▸ AIM OF THE TASK: Copy the lines of the items below verbatim, beginning at the line that contains "Open the Layer Manager icon" and stopping after the line that contains "The height and width of the screenshot is (816, 1356).". Leave the pictures out of your copy.

::: RECORDS PROVIDED :::

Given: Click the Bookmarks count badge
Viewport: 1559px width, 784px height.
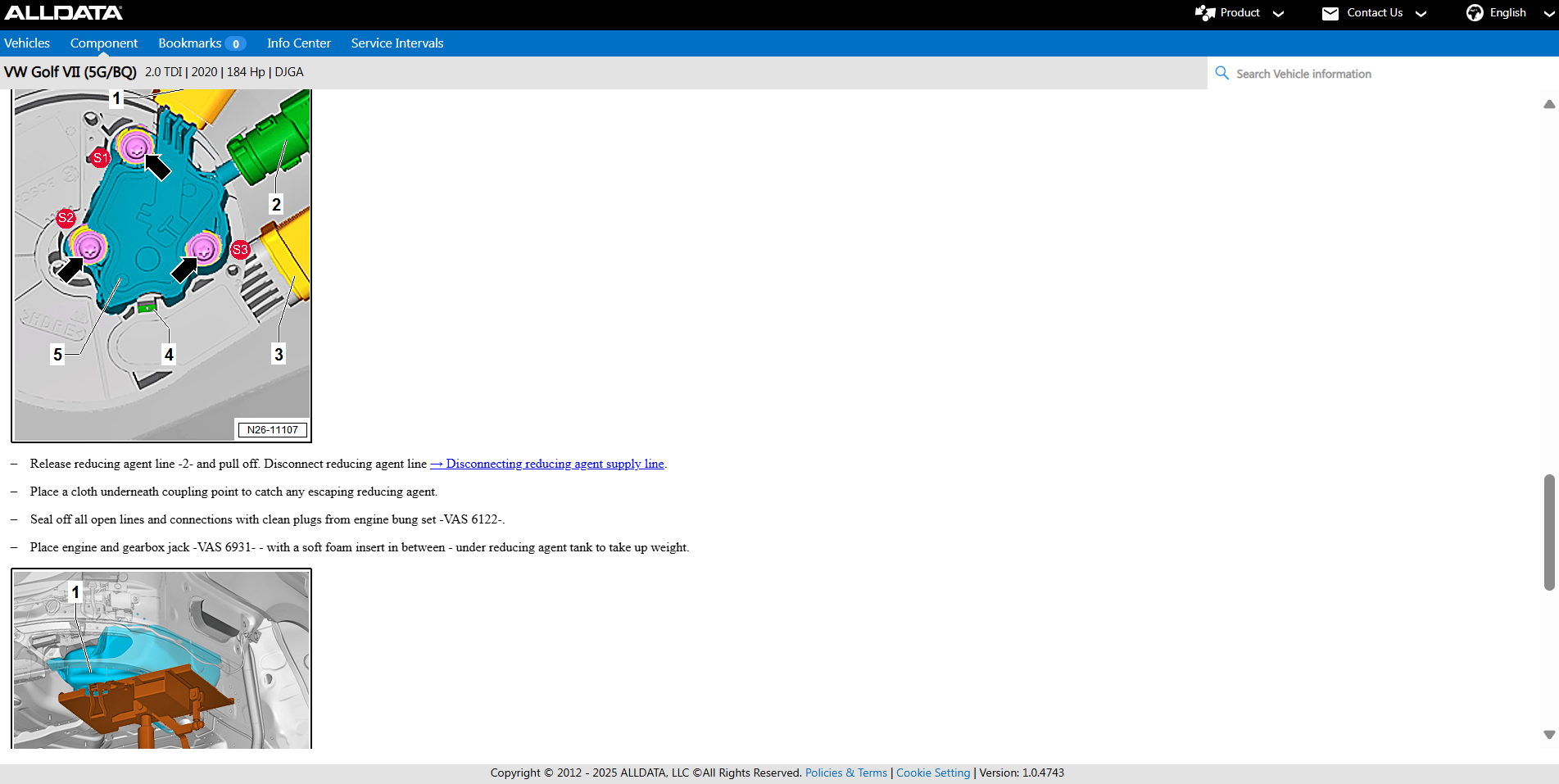Looking at the screenshot, I should 236,44.
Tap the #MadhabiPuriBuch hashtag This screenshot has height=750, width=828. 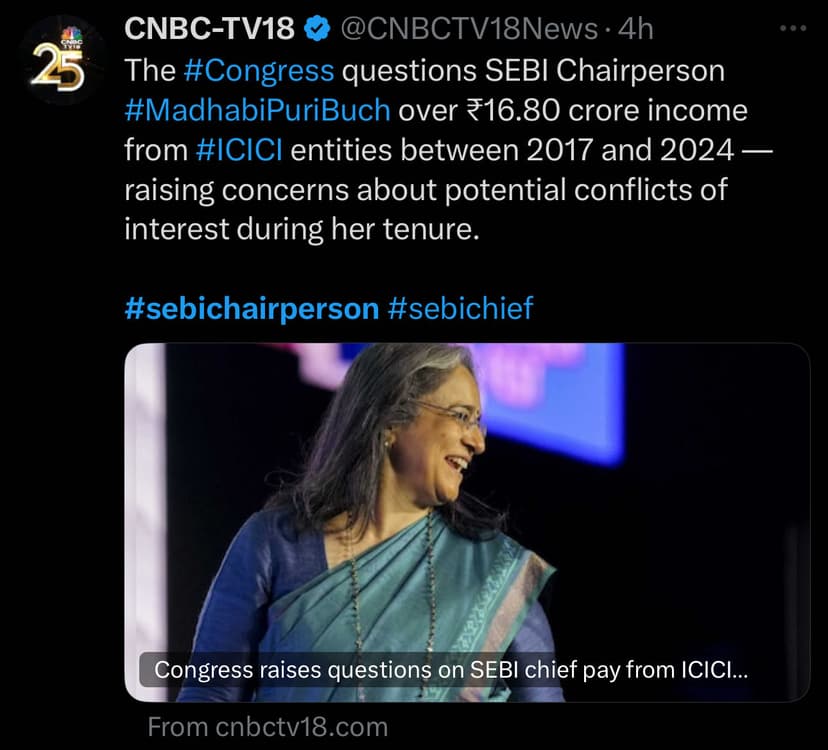click(258, 110)
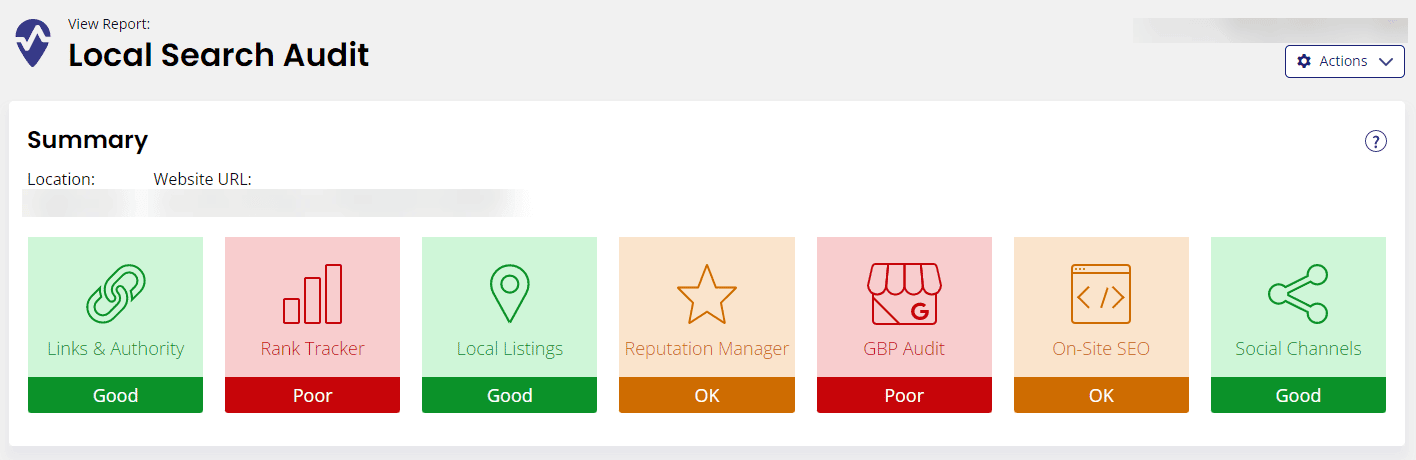Image resolution: width=1416 pixels, height=460 pixels.
Task: Expand the Actions dropdown chevron
Action: click(1385, 62)
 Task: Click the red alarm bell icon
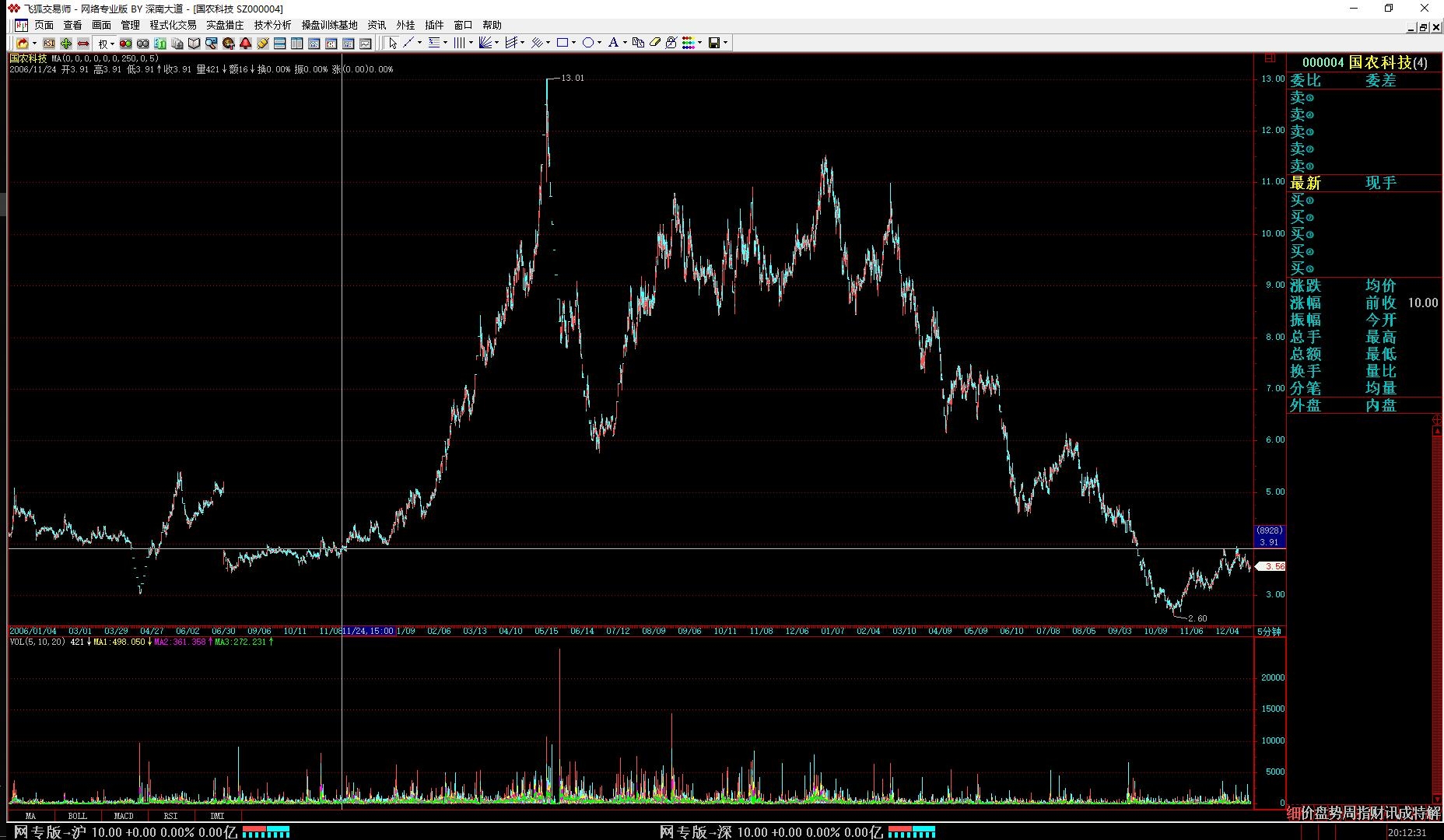click(x=246, y=44)
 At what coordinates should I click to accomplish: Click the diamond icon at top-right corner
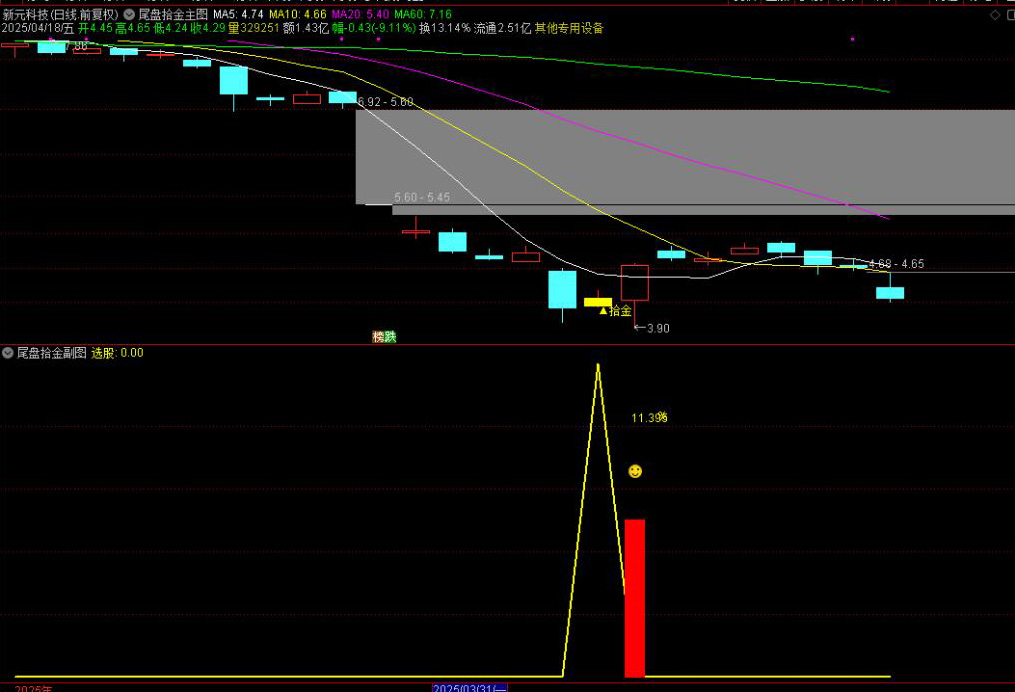pyautogui.click(x=994, y=15)
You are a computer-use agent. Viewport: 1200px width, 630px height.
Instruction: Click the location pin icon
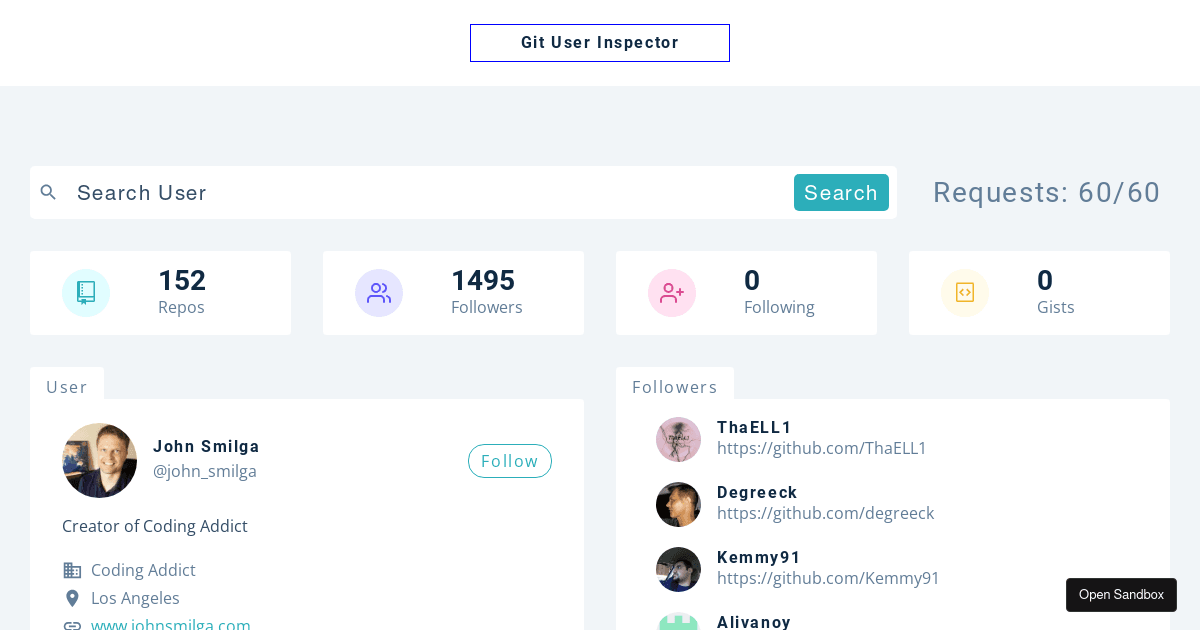pos(72,598)
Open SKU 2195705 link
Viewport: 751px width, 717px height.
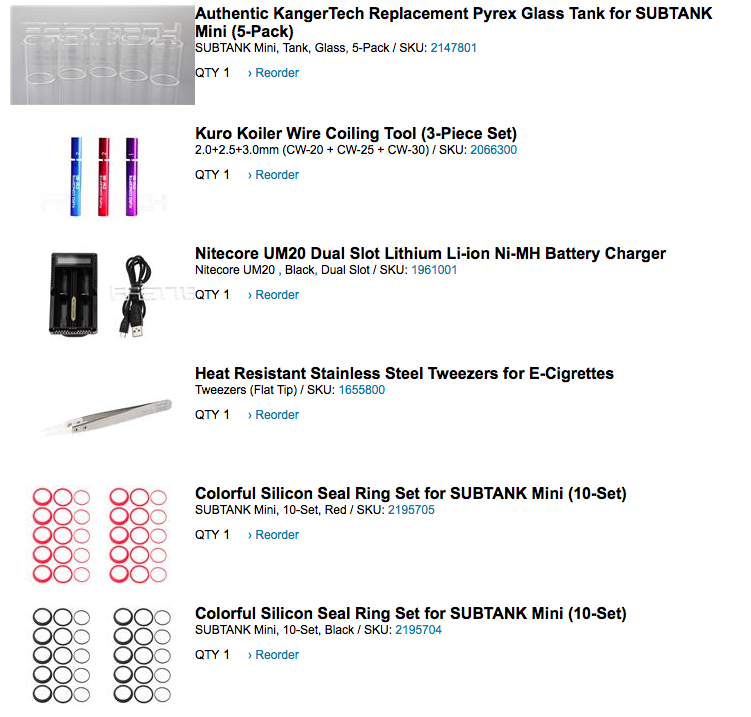pos(411,510)
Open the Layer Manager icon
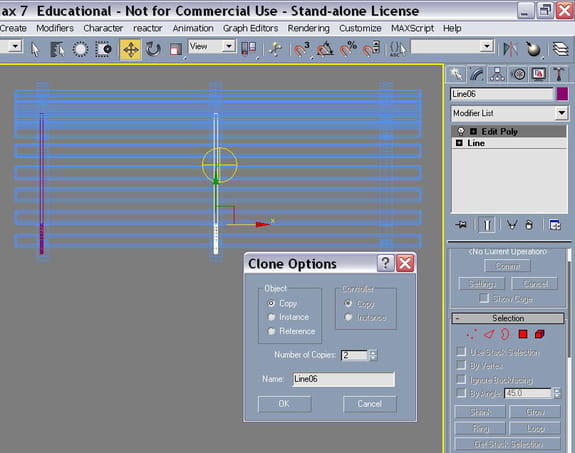Screen dimensions: 575x453 (560, 49)
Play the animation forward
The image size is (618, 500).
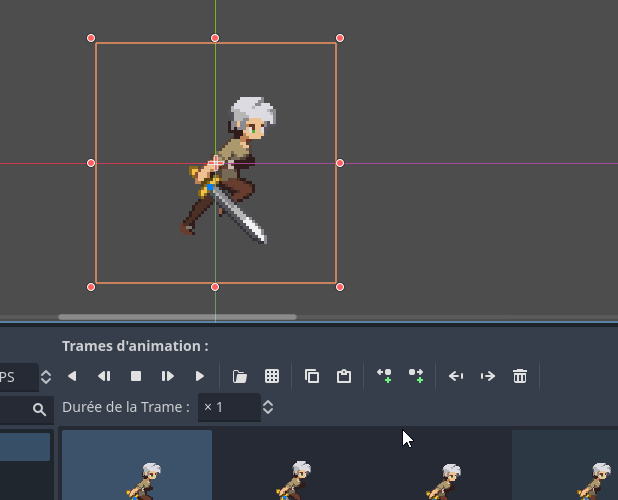200,376
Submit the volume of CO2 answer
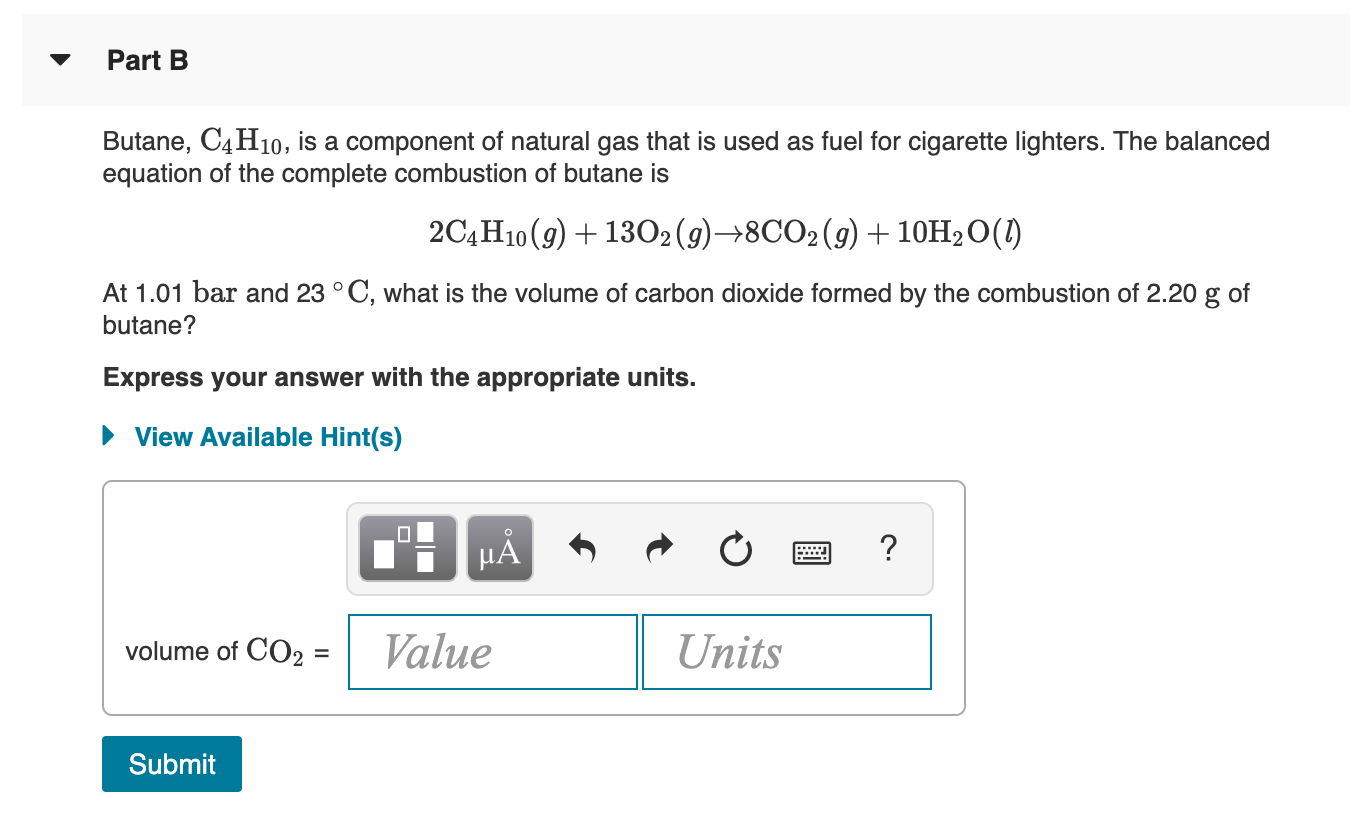The height and width of the screenshot is (816, 1356). [x=171, y=763]
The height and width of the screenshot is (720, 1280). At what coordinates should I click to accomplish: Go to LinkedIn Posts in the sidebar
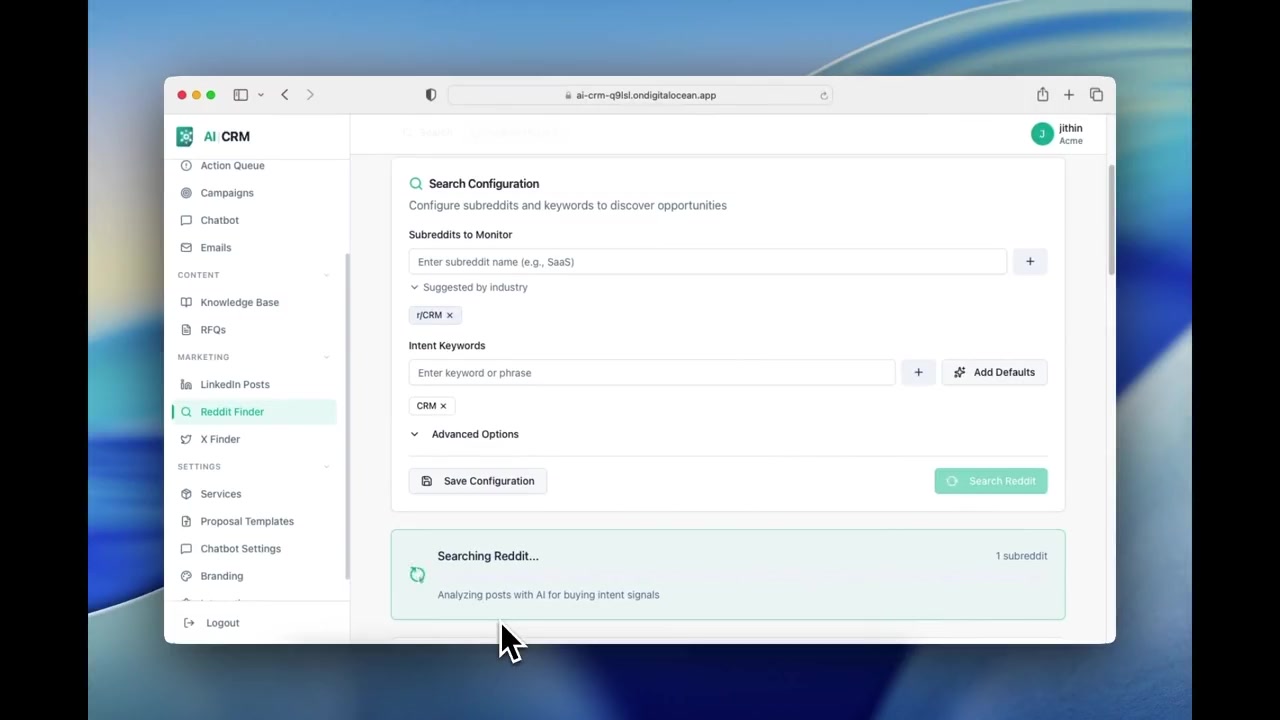coord(234,384)
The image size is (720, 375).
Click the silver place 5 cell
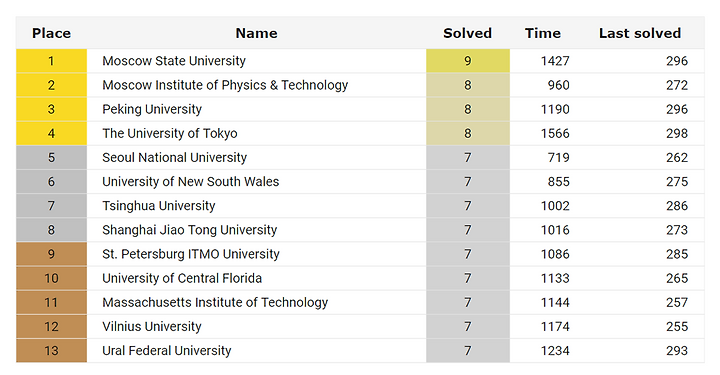tap(51, 157)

:::

▸ RESPONSE FOR THIS EXERCISE:
Open the Layer Manager icon
Screen dimensions: 575x453 (560, 49)
Play the animation forward
The image size is (618, 500).
200,376
Submit the volume of CO2 answer
The height and width of the screenshot is (816, 1356). [x=171, y=763]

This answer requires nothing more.